The study of the two polymorphs of 3,4-dimethoxycinnamic acid (DCMA) present some interesting contrasts (Mishra et al., 2015). The original triclinic form I (Desiraju et al., 1984) has a layer arrangement with obvious slip or cleavage planes. Although only half of the molecules are set up for photoreaction, it is observed that the crystals exhibit photosalient behavior and jump after irradiation. This is consistent with `Kaupp-behavior' and release of strain through massive dislocations in the slip planes. By contrast, in the newly discovered form II the molecular packing has an interlocking zigzag pattern. The molecular conformations are more similar to the final product truxillic acid and so the photoreaction in this polymorph is more `Schmidt-like'.
The use of a nanoindentation method confirms the higher mechanical stiffness of the new form II. Whether this technique will be a game changer in understanding the many complexities of solid-state reactions remains to be seen. The nanoindentation method requires access to suitable crystal faces, which might be limited in some organic crystals.
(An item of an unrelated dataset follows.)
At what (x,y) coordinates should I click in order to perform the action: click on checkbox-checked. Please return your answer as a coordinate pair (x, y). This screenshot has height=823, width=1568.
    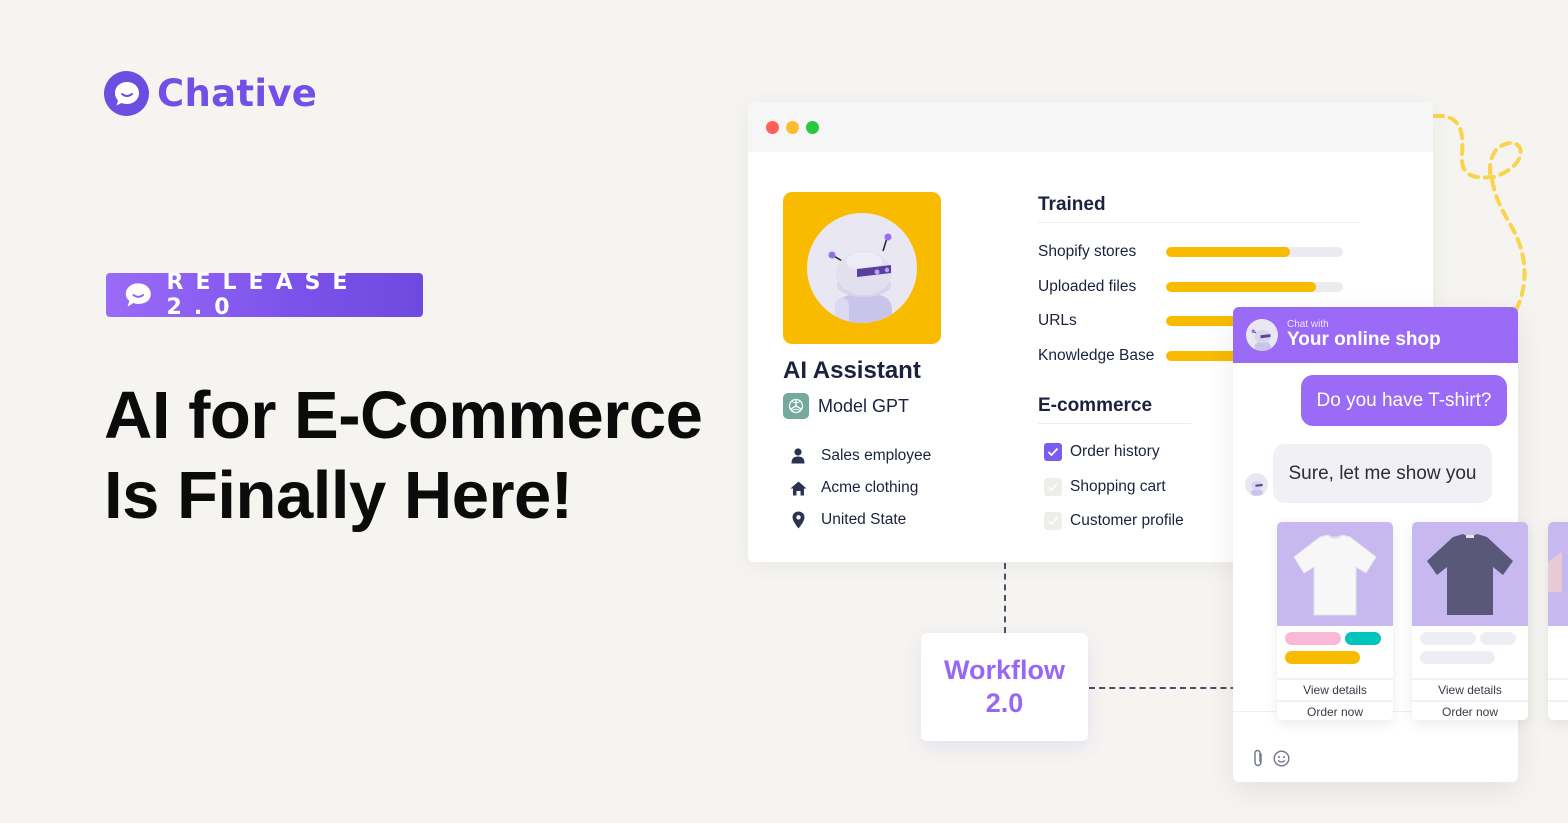
    Looking at the image, I should click on (1053, 452).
Overall it is clear that measurement of mechanical properties of organic crystals has long been neglected and a ready technique that can be applied at the level of relatively small individual crystallites could provide useful insights not otherwise available.
Bringing ancillary techniques to bear on a problem can give surprises, as well. For example through 13C-CPMAS solid-state NMR studies, Fonseca et al. (2009) have shown that reaction rate is not well correlated with C=C separation and reaction in α-o-ethoxycinnamic acid (d = 4.53 Å) is 2× that of the o-methoxy analogue (d = 4.12 Å). It appears to propagate in a two-dimensional manner from internal nuclei, rather than in a one-dimensional manner from the surface. Careful 13C-CPMAS NMR studies of the photodimerization of the two DCMA polymorphs and conversely nanoindentation measurements on systems such as the α-forms of o-methoxy- and o-ethoxycinnamic acids would provide a useful cross-correlation study of the two methods and indicate whether mechanical properties can indeed dominate in the progress of these solid-state reactions.